__Exercise details__
Every line from the one holding "Where should I click to: Enable" through the last line of the records must be retyped exactly, and no other line or picture may appear in the copy.

__Saved data entries__
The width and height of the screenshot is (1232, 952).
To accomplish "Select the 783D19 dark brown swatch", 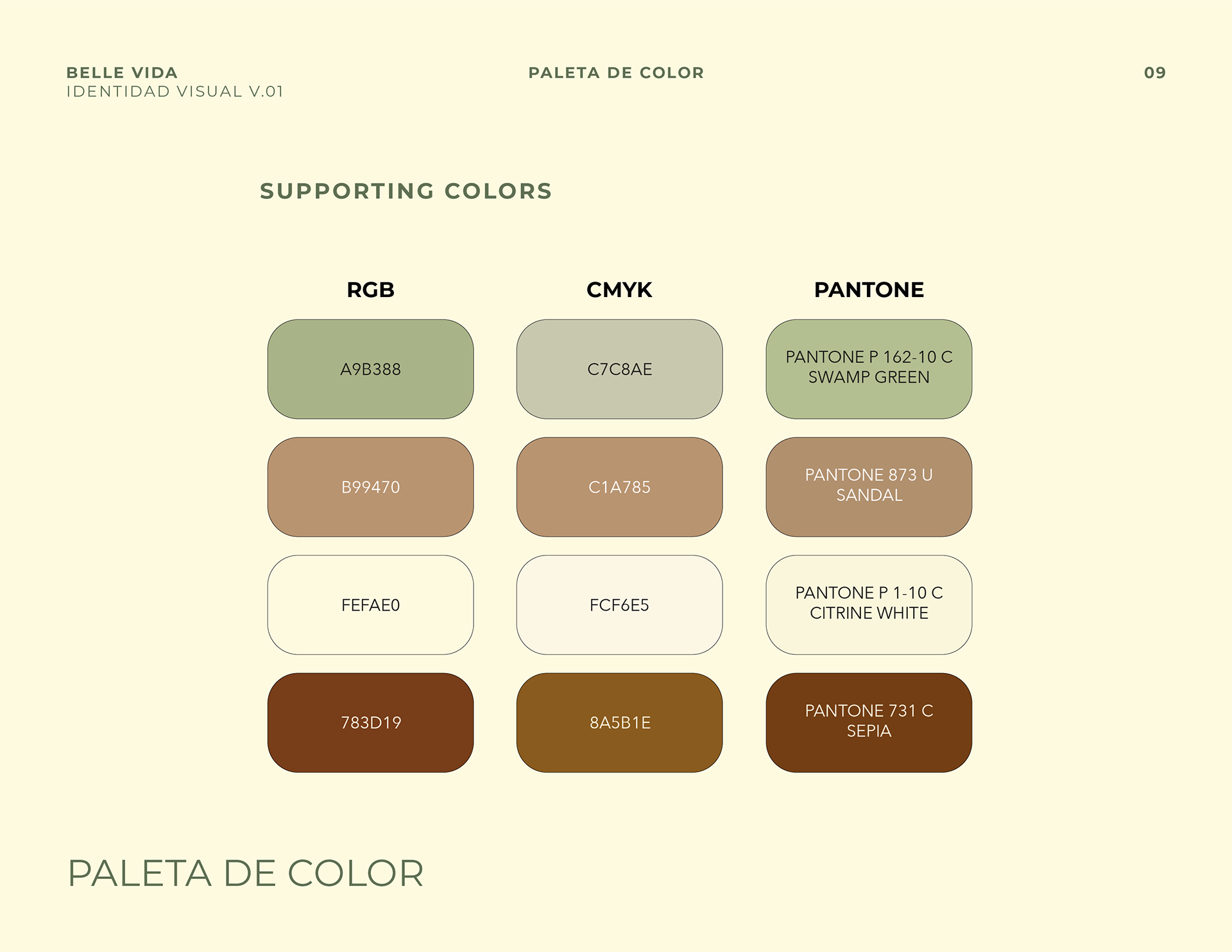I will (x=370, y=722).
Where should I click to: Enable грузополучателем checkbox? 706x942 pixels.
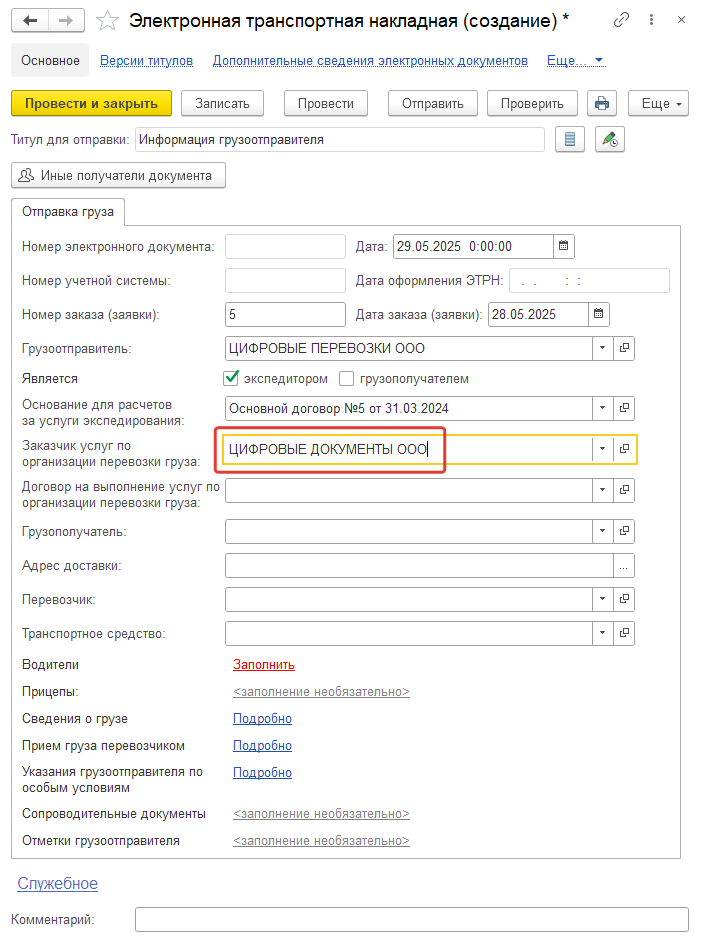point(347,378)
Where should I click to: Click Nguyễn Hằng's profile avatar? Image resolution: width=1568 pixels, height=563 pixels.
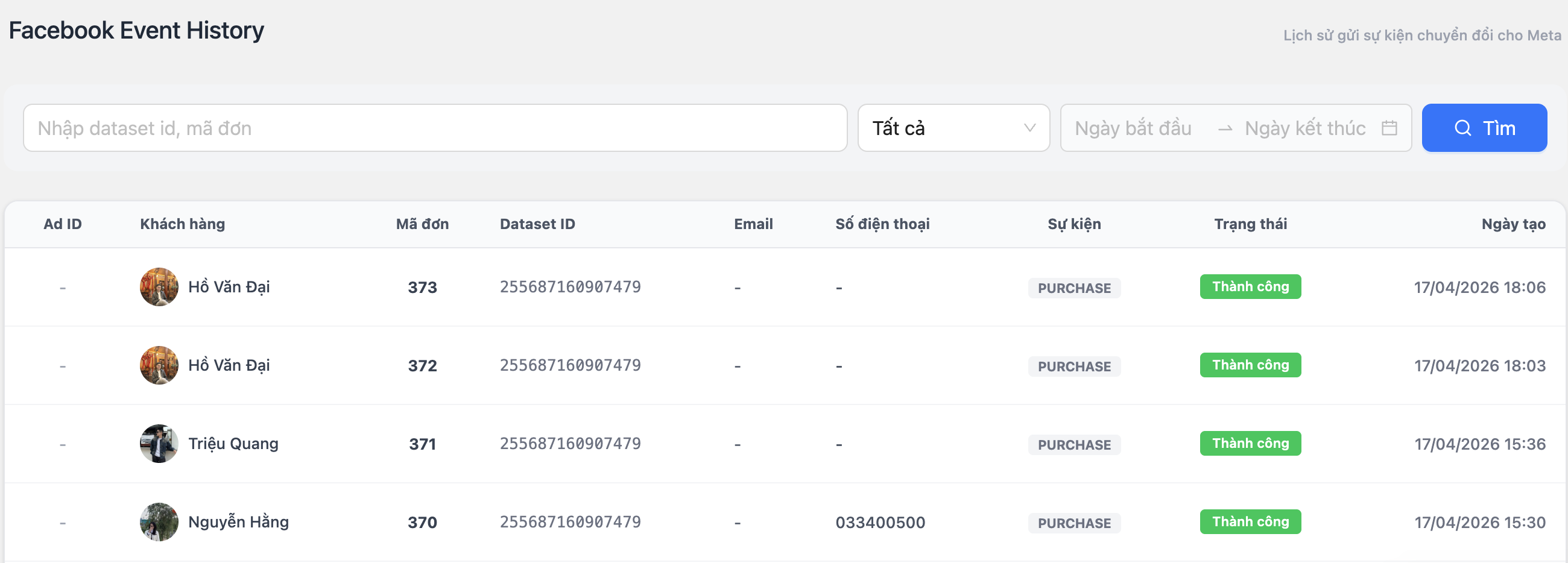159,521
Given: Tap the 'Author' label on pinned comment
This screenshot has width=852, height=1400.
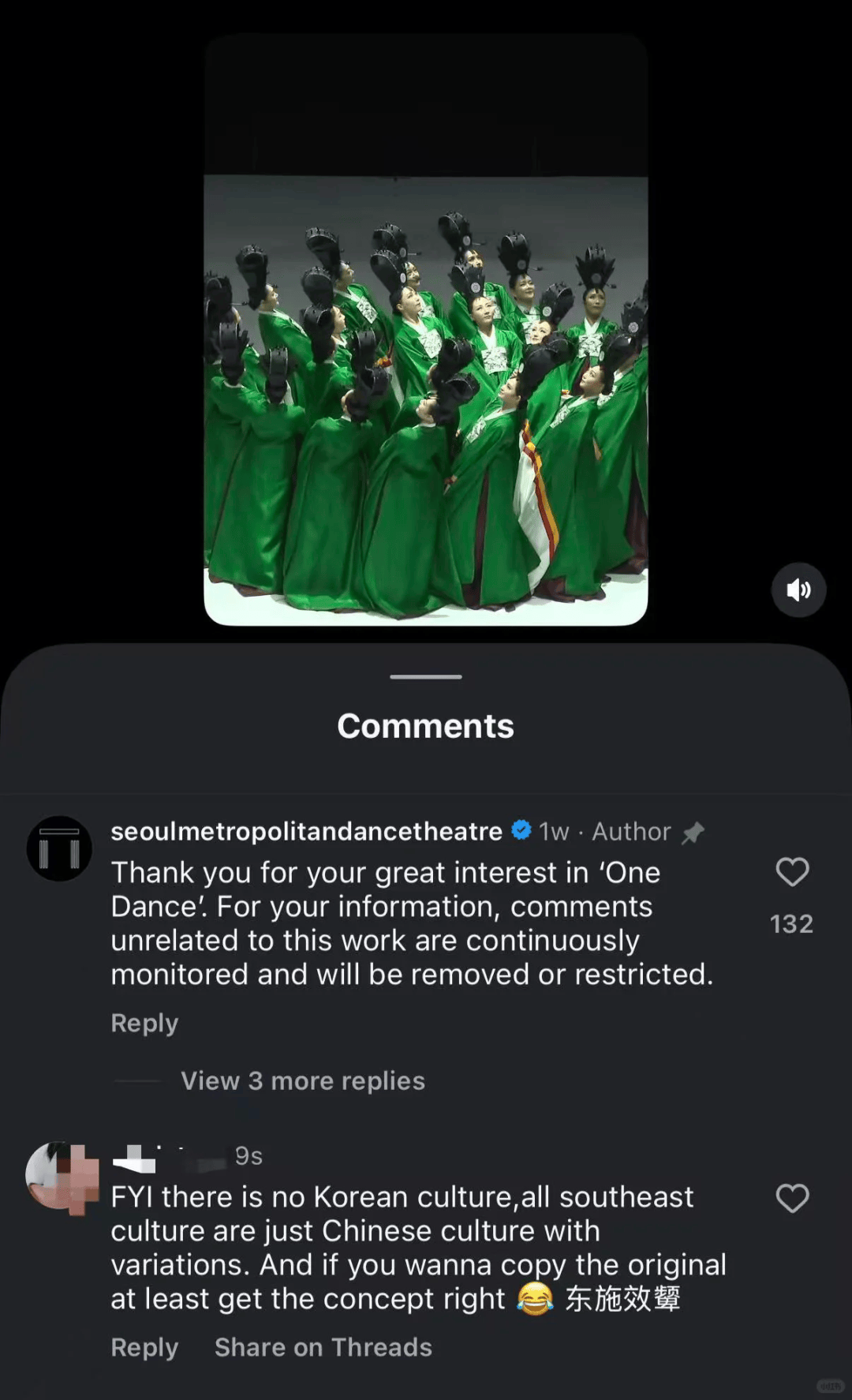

__Answer to this exercise__
Where should I click to: Enable грузополучателем checkbox? 706x942 pixels.
point(347,378)
Where should I click to: Click Nguyễn Hằng's profile avatar? Image resolution: width=1568 pixels, height=563 pixels.
159,521
Given: Tap the 'Author' label on pinned comment
This screenshot has width=852, height=1400.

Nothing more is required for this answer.